いったん、ドンカラスは隣の部屋に戻ろうとした。

彼の方を振り返り、

 

「お前も静かに待ってるんだぞ。」

「パパぁ、はやくぅ〜。」

「よしよし、すぐ行くよ。」

 

バタン。

 

彼はしばらくそのまま足がすくんで動けなかった。

恐怖にとりつかれ、息苦しさを覚えた。

 

(ええい、こうなったら……“連続斬り”ッ。)

 

ガキィッ。

 

「いってぇぇっ。」

 

涙が出るほど痛かった。

彼の繰り出した技は、その鳥かごに傷一つ付けられなかった。

おりは鋼鉄のように硬く、びくともしない。

途端に、またさっきのドアが開く。

 

「“し・ず・か・に”待ってろと言ったはずだが。

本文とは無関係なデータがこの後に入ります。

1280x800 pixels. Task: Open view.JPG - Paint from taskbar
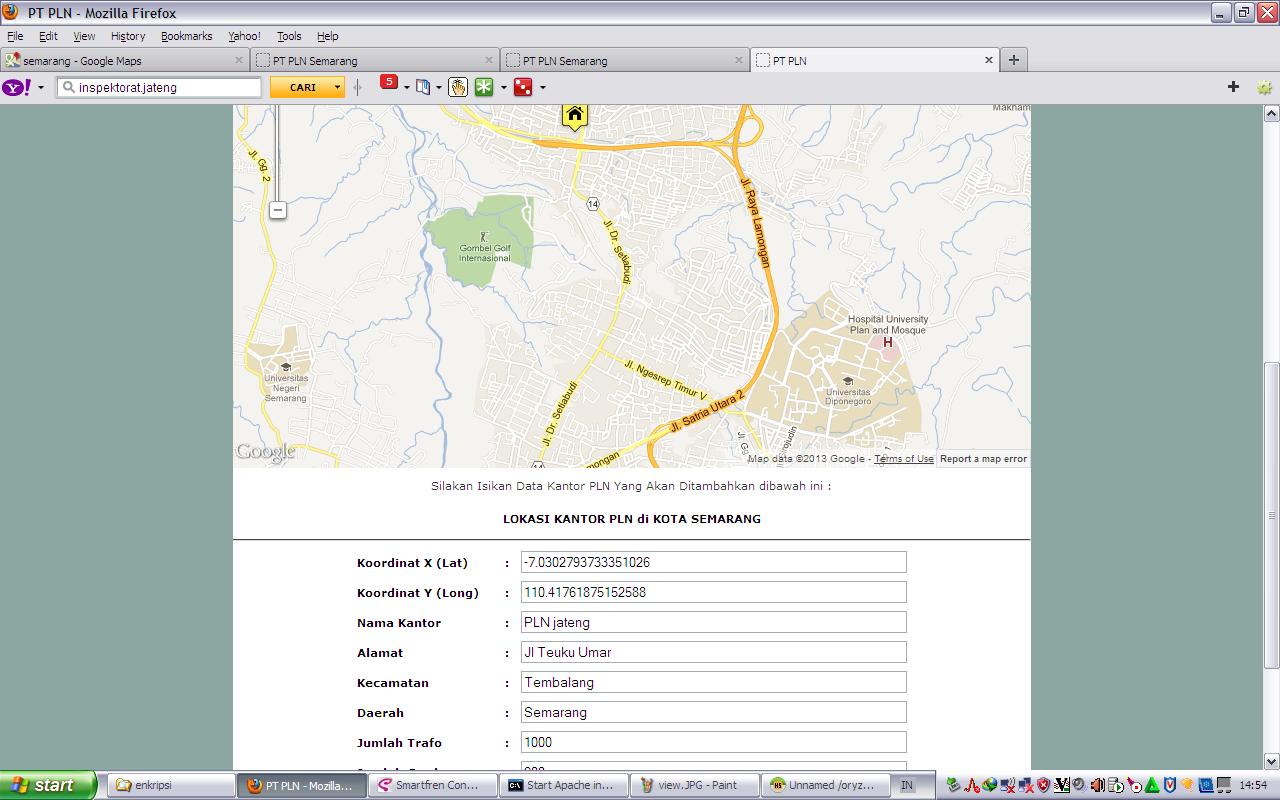click(696, 785)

」

「パパ〜。」

「はいはい、すぐ行きますからね。」

 

再びドンカラスはドアの向こうに消えた。

 

(ううっ。どうすればいいんだ……

どこかに突破口はないものか。)

 

周りを見ても、かごの間から手を伸ばして届きそうな所には

道具らしい道具は置いていない。

彼はうなだれた。もうだめかと思った。

その時、彼はあることに気付いた。

鳥かごは底面だけおりのようにはなっておらず、材質が違っていた。

彼は最後の可能性に賭けた。

 

(頼む。“連続斬り”ッ。)

 

バリッ、バリバリッ。

 

(やった。出られる。)

 

床が抜けた。急いでそこから這い出し、

ドンカラスがいるのとは別の方のドアに手をかけた。

 

「だから静かにと……ああっ。」

 

ドンカラスに見つかったと分かり、

彼は無我夢中でドアから飛び出した。

が、すぐさま足が宙に浮いたような感覚にとらわれた。

 

「何だ。これは、ああっ……うっ、ぐはぁっ。」

 

何が起きたのか分からず、

ただ全身を鞭のようなもので打たれ続ける感じだった。

 

ドシーーン。

 

彼は全身の痛みに悲鳴を上げていると、

上からは折れた小枝が落ちてきてあちこちに散らばった。

しばらく頭が回らなかったが、ややあって彼は状況が呑み込めた。

どうやら、あの家はさっきの巨木の上にあるツリーハウスだったようだ。

そして、そこから飛び出した自分は

枝に引っかかりながら落っこちたというわけである。

 

「行け。お前たち。ヤツを逃がすな。」

 

ドンカラスの声が夜空に響いた。

群れを成して彼に襲いかかったのは、

あの時彼に“ナイトヘッド”をお見舞いしたヤミカラスたちだ。

 

「うわっ、く、来るなぁっ。」

 

彼は脇目も振らず、一目散に駆け出した。